Interactions of Divalent and Trivalent Metal Counterions with Anionic Sulfonate Gemini Surfactant and Induced Aggregate Transitions in Aqueous Solution.

Interactions of multivalent metal counterions with anionic sulfonate gemini surfactant 1,3-bis(N-dodecyl-N-propanesulfonate sodium)-propane (C12C3C12(SO3)2) and the induced aggregate transitions in aqueous solution have been studied. Divalent metal ions Ca(2+), Mg(2+), Cu(2+), Zn(2+), Mn(2+), Co(2+), and Ni(2+) and trivalent metal ions Al(3+), Fe(3+), and Cr(3+) were chosen.
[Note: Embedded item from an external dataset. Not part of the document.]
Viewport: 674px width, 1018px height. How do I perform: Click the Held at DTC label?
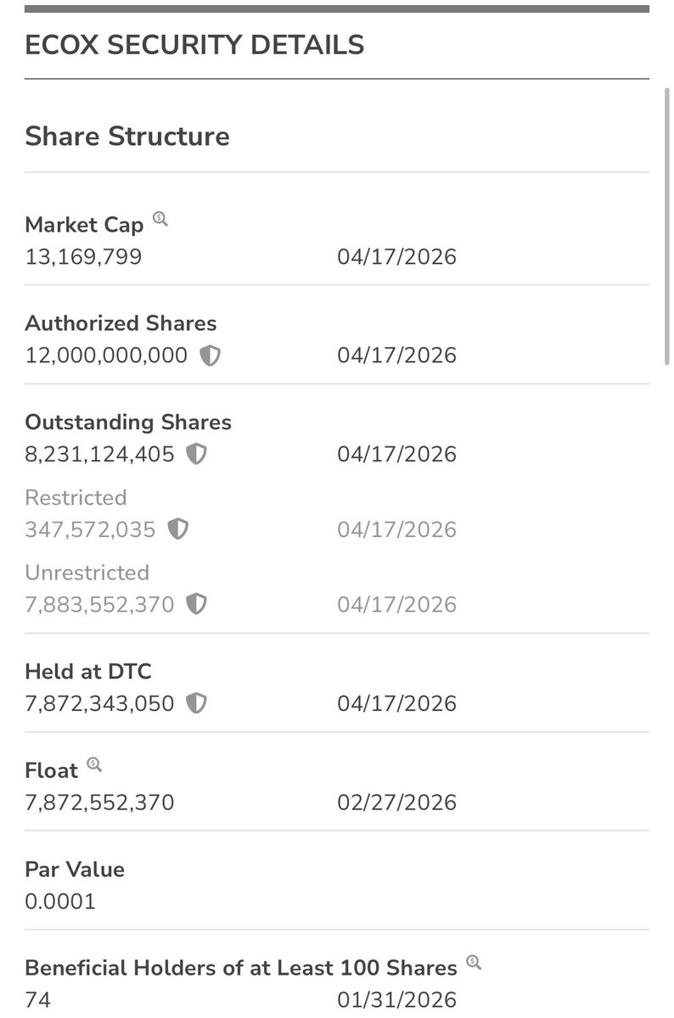pyautogui.click(x=88, y=672)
The results indicate that the critical micelle concentration (CMC) of C12C3C12(SO3)2 is greatly reduced by the ions, and the aggregate morphologies of C12C3C12(SO3)2 are adjusted by changing the nature and molar ratio of the metal ions. These metal ions can be classified into four groups because the ions in each group have very similar interaction mechanisms with C12C3C12(SO3)2: (I) Cu(2+) and Zn(2+); (II) Ca(2+), Mn(2+) and Mg(2+); (III) Ni(2+) and Co(2+); and (IV) Cr(3+), Al(3+) and Fe(3+). Cu(2+), Mg(2+), Ni(2+), and Al(3+) then were selected as representatives for each group to further study their interaction with C12C3C12(SO3)2. C12C3C12(SO3)2 interacts with the multivalent metal ions by electrostatic interaction and coordination interaction. C12C3C12(SO3)2 forms prolate micelles and plate-like micelles with Cu(2+), vesicles and wormlike micelles with Al(3+) or Ni(2+), and viscous three-dimensional network structure with Mg(2+). Moreover, precipitation does not take place in aqueous solution even at a high ion/surfactant ratio. The related mechanisms have been discussed. The present work provides guidance on how to apply the anionic surfactant into the solutions containing the multivalent metal ions, and those aggregates may have potential usage in separating heavy metal ions from aqueous solutions.